Some athletes have suffered injuries while trying to adjust to their shorter blades. The rule could also effectively exclude amputees whose residual limbs are already long from competing at the paralympic level, noted co-author Owen Beck, now a postdoctoral fellow at Georgia Institute of Technology.
"We would like to see fair and inclusive rules and regulations, which is the beauty of the Paralympic Games," Beck said.
The authors acknowledge that their sample size of five is small. But so is the pool of double, below-the-knee amputees sprinting at the elite level.
They see the need to do a larger study.
For now, they hope the International Paralympic Committee will take a look at their research and reconsider the height restriction.

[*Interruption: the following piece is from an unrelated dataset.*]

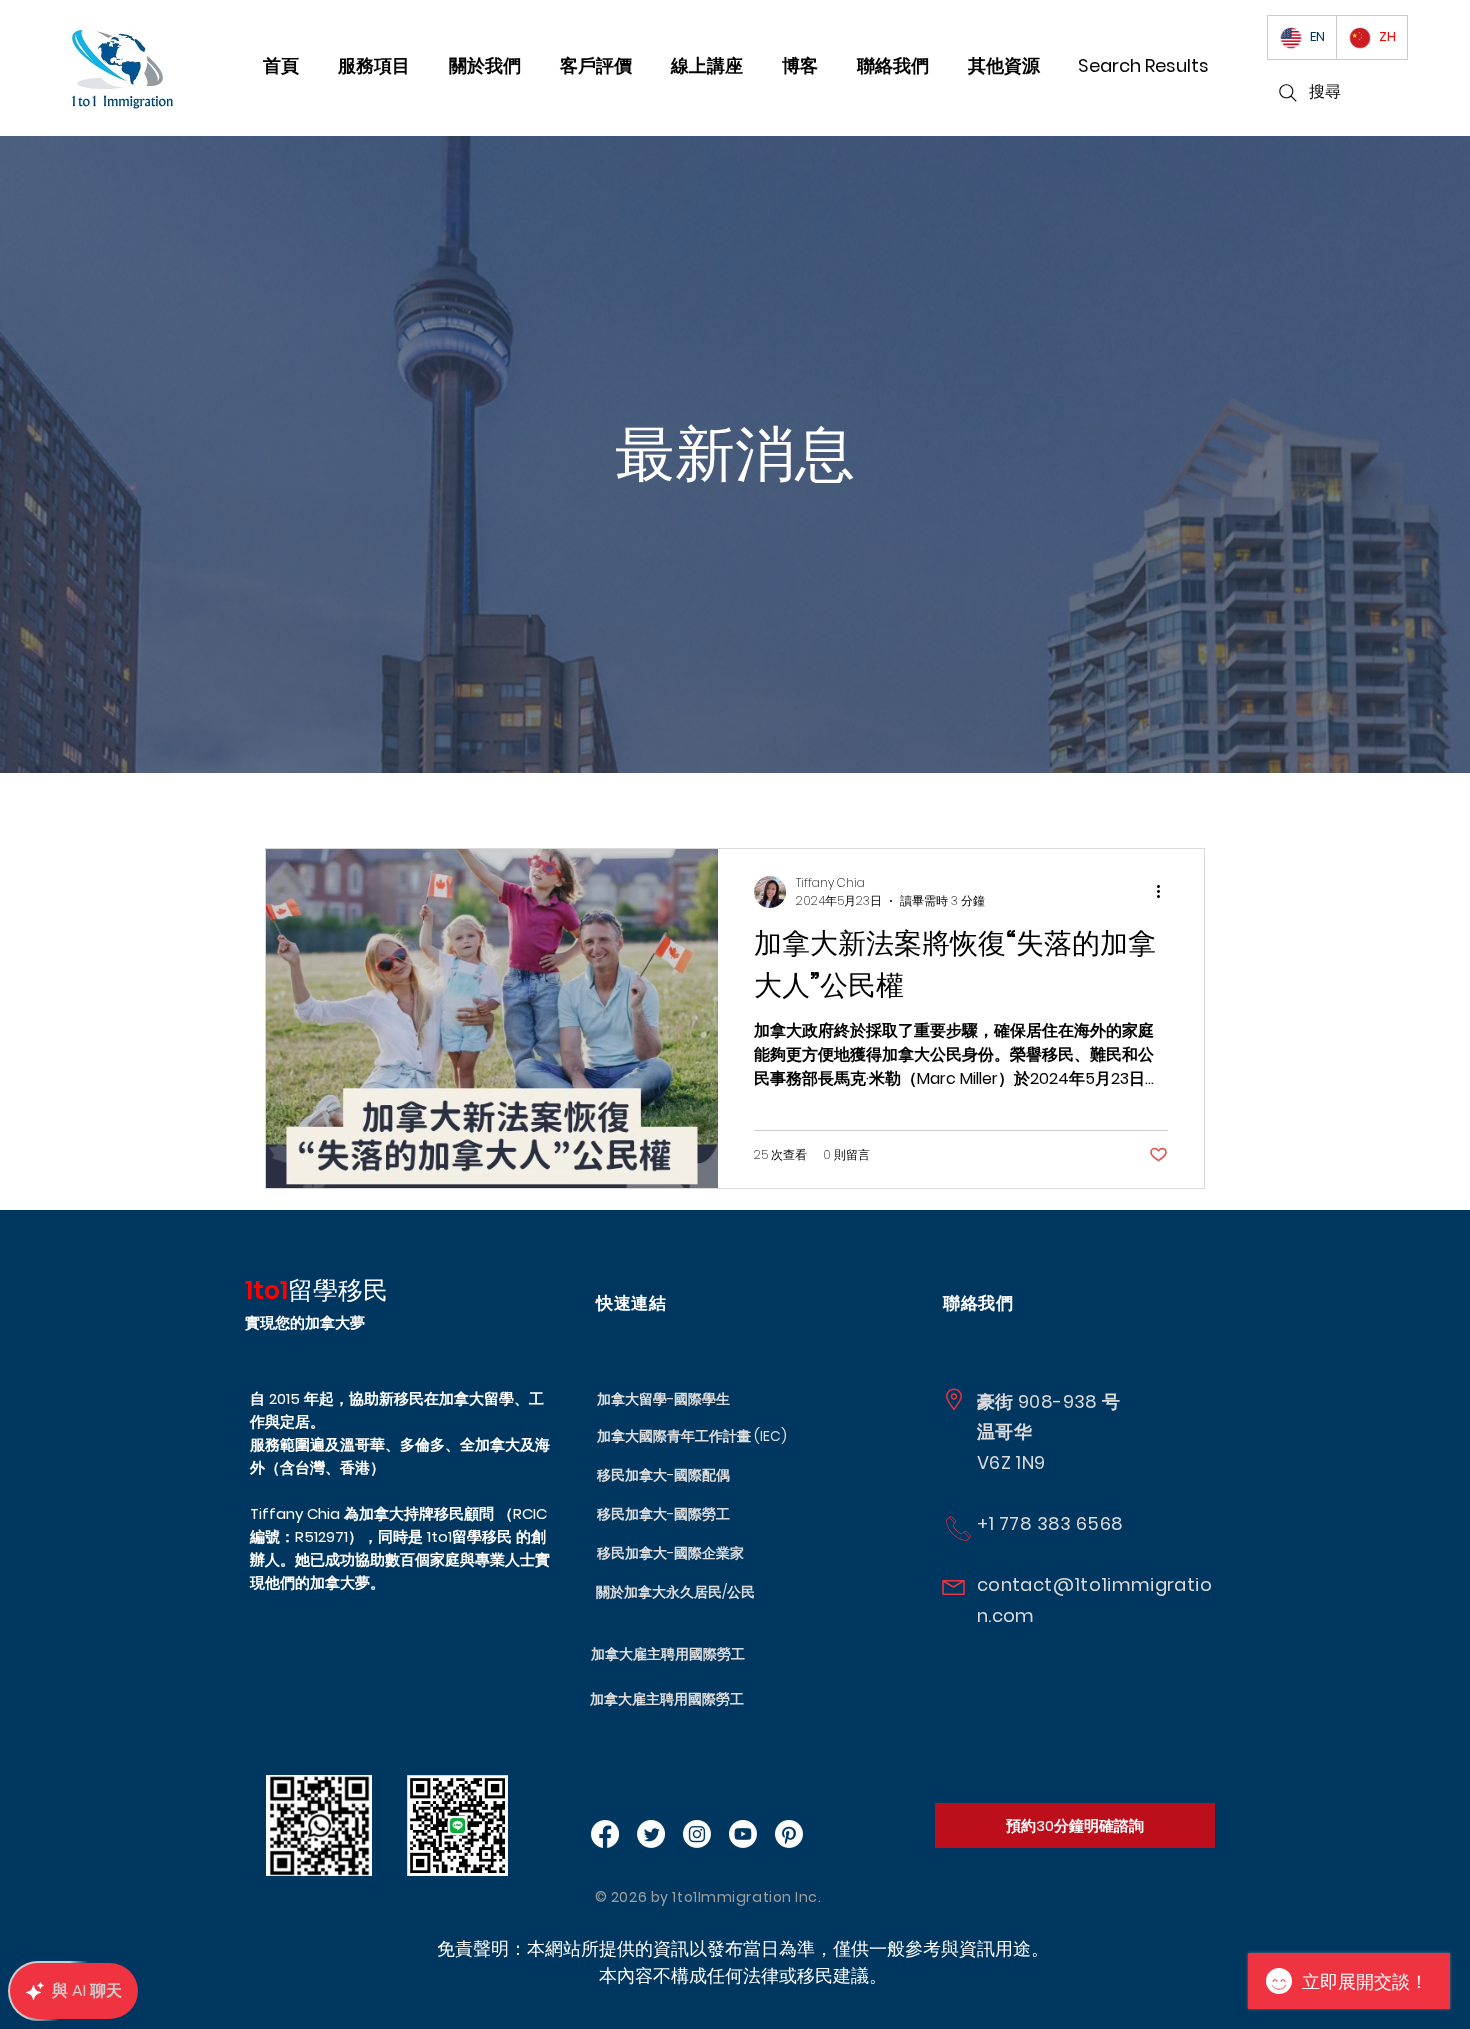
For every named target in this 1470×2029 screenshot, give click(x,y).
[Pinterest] (789, 1834)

Running-specific prostheses (RSPs) have facilitated an athlete with bilateral transtibial amputations to compete in the Olympic Games. However, the performance effects of using RSPs compared to biological legs remains controversial. Further, the use of different prosthetic configurations such as shape, stiffness, and height likely influence performance. We determined the effects of using 15 different RSP configurations on the maximum speed of five male athletes with bilateral transtibial amputations. These athletes performed sets of running trials up to maximum speed using three different RSP models (Freedom Innovations Catapult FX6, Össur Flex-Foot Cheetah Xtend and Ottobock 1E90 Sprinter) each with five combinations of stiffness category and height. We measured ground reaction forces during each maximum speed trial to determine the biomechanical parameters associated with different RSP configurations and maximum sprinting speeds. Use of the J-shaped Cheetah Xtend and 1E90 Sprinter RSPs resulted in 8.3% and 8.0% (p<0.001) faster maximum speeds compared to the use of the C-shaped Catapult FX6 RSPs, respectively. Neither RSP stiffness expressed as a category (p = 0.836) nor as kN·m-1 (p = 0.916) affected maximum speed. Further, prosthetic height had no effect on maximum speed (p = 0.762). Faster maximum speeds were associated with reduced ground contact time, aerial time, and overall leg stiffness, as well as with greater stance-average vertical ground reaction force, contact length, and vertical stiffness (p = 0.015 for aerial time, p<0.001 for all other variables). RSP shape, but not stiffness or height, influences the maximum speed of athletes with bilateral transtibial amputations.